> _What is being asked_:
Swap "yellow" for "red" in the lines from the one containing "Where should I click to: Select" up to and including the one containing "point(689,116)", and give only those lines, otherwise unchanged.

> _Provided information_:
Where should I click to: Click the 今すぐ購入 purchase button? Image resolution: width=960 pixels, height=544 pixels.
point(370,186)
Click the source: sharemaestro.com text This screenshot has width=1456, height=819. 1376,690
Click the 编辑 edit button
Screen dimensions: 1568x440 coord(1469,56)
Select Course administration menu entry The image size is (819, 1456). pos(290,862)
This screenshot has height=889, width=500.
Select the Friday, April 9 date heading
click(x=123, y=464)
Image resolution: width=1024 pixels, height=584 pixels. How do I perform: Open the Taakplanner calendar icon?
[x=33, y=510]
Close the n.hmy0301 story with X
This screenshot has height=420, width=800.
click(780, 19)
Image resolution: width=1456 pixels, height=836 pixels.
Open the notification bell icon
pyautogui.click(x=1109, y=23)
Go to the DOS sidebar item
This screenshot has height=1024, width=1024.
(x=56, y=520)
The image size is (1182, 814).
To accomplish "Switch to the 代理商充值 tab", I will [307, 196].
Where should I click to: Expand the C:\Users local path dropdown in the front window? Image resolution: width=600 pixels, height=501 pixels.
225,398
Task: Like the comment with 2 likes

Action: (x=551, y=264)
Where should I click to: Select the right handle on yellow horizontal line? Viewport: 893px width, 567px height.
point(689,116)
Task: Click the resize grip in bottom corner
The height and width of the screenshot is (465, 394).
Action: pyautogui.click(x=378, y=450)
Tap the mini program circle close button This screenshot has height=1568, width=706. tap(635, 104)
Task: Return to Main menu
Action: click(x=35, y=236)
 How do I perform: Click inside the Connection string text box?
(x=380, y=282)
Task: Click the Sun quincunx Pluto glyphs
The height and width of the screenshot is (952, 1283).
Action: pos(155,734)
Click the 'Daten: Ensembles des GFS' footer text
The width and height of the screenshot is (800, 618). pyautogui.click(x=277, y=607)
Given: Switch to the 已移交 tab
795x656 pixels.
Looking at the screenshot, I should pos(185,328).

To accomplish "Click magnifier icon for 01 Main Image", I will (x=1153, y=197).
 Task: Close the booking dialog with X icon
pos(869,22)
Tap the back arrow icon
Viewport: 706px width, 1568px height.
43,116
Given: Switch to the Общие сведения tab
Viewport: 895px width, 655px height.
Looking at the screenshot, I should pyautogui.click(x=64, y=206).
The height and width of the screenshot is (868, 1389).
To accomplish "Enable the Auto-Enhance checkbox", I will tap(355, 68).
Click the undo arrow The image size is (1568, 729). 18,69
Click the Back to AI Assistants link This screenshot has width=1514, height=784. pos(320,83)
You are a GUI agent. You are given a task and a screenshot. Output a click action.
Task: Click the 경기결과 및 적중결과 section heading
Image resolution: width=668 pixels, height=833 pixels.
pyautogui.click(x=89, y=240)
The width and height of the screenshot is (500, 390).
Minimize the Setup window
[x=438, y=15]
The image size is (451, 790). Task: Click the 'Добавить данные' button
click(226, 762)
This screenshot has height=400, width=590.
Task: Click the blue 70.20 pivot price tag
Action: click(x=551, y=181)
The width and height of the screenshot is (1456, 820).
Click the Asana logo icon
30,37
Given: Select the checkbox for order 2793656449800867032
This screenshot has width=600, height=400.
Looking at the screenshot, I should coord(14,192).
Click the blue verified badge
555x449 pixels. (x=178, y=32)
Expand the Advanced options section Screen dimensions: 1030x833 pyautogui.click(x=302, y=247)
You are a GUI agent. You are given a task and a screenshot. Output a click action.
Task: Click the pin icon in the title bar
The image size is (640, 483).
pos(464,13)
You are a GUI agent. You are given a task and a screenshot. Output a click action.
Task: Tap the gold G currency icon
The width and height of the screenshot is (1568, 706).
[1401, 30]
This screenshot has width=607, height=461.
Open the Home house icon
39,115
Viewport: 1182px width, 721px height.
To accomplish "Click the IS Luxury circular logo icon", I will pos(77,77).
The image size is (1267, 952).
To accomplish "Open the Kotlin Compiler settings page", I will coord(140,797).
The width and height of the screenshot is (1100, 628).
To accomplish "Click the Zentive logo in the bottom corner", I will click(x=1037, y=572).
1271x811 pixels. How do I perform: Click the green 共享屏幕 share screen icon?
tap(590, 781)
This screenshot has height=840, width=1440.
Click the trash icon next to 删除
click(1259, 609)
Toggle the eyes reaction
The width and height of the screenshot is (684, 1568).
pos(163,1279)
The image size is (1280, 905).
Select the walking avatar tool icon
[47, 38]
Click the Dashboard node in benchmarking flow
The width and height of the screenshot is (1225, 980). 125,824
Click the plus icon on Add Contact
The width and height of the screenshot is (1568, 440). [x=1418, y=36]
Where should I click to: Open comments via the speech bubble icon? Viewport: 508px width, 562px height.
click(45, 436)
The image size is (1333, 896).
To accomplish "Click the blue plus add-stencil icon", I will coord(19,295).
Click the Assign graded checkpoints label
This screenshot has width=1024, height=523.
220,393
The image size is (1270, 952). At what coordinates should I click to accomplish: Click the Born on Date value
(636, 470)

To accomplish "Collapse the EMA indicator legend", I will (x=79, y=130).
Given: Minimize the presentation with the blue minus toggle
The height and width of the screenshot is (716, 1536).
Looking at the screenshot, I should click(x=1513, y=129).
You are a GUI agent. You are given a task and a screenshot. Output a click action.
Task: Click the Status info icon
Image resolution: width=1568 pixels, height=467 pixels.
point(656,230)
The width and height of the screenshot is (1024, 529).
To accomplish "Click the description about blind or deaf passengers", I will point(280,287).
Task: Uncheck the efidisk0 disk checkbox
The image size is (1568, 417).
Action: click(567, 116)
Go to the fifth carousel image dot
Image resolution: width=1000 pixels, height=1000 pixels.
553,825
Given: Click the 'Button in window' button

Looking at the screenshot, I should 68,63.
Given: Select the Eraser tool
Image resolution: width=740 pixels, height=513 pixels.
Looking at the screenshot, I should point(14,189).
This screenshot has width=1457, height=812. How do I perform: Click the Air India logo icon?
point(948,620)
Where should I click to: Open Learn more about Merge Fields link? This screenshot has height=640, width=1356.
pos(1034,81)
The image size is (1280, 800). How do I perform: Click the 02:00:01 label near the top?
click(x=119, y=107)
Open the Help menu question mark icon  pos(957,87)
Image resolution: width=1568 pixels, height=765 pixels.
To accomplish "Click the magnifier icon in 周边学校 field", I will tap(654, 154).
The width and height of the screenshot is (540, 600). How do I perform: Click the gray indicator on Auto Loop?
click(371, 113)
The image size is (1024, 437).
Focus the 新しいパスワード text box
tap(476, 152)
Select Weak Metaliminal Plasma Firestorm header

> _Solution to this problem_:
Where should I click to: Select the right handle on red horizontal line? Viewport: 893px width, 567px height.
point(689,116)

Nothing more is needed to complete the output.